Stored data entries
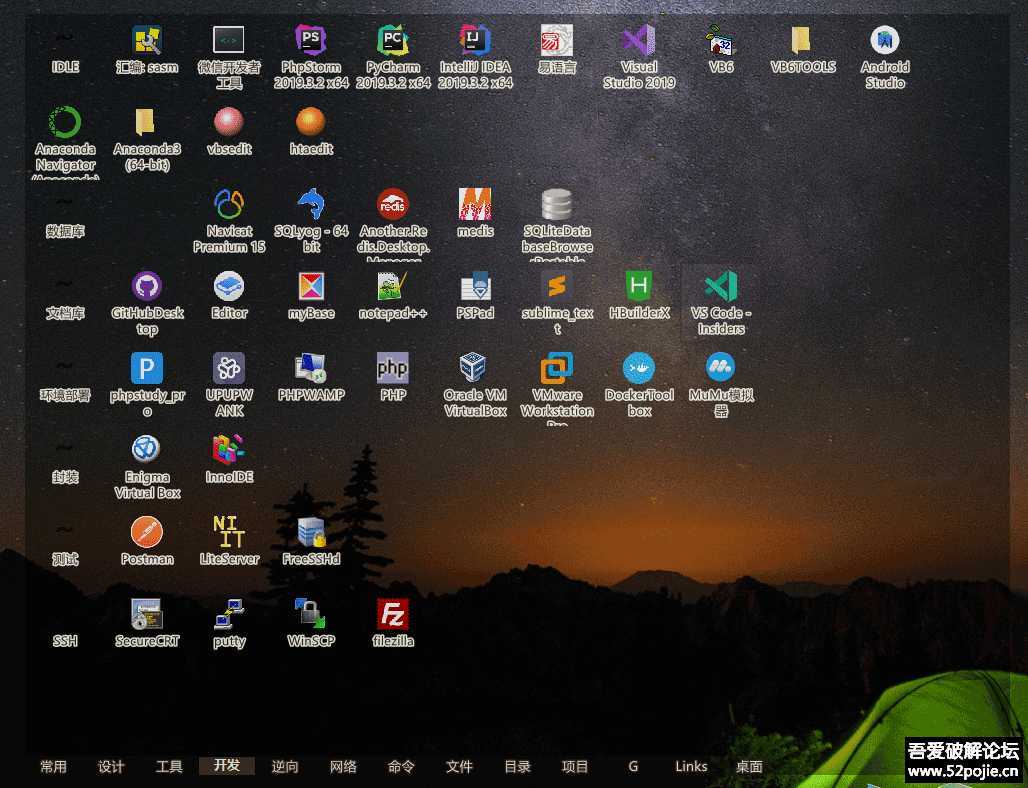Viewport: 1028px width, 788px height.
Task: Open Navicat Premium 15 shortcut
Action: 229,206
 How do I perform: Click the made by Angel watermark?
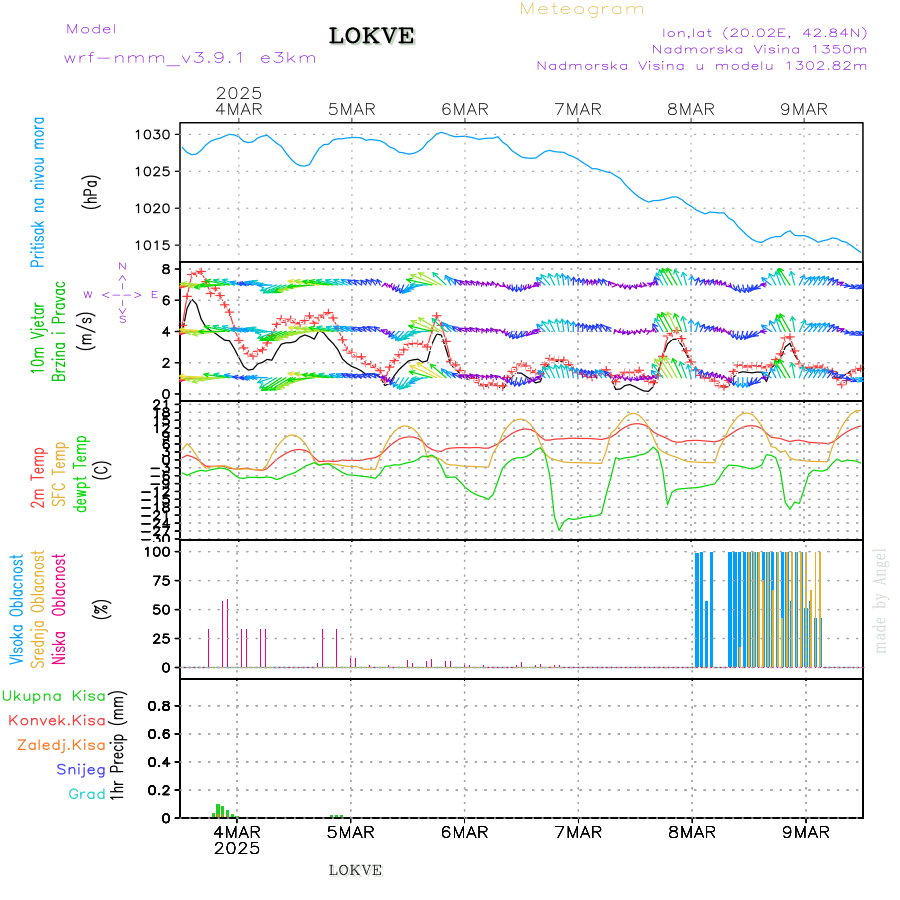(881, 600)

# Activity:
Retype the line containing "How do I perform: Click" and each line after it through the last line of the entries above, exactly, with no pictures and nothing else.

# Solution to the exercise:
 How do I perform: Click the made by Angel watermark?
(881, 600)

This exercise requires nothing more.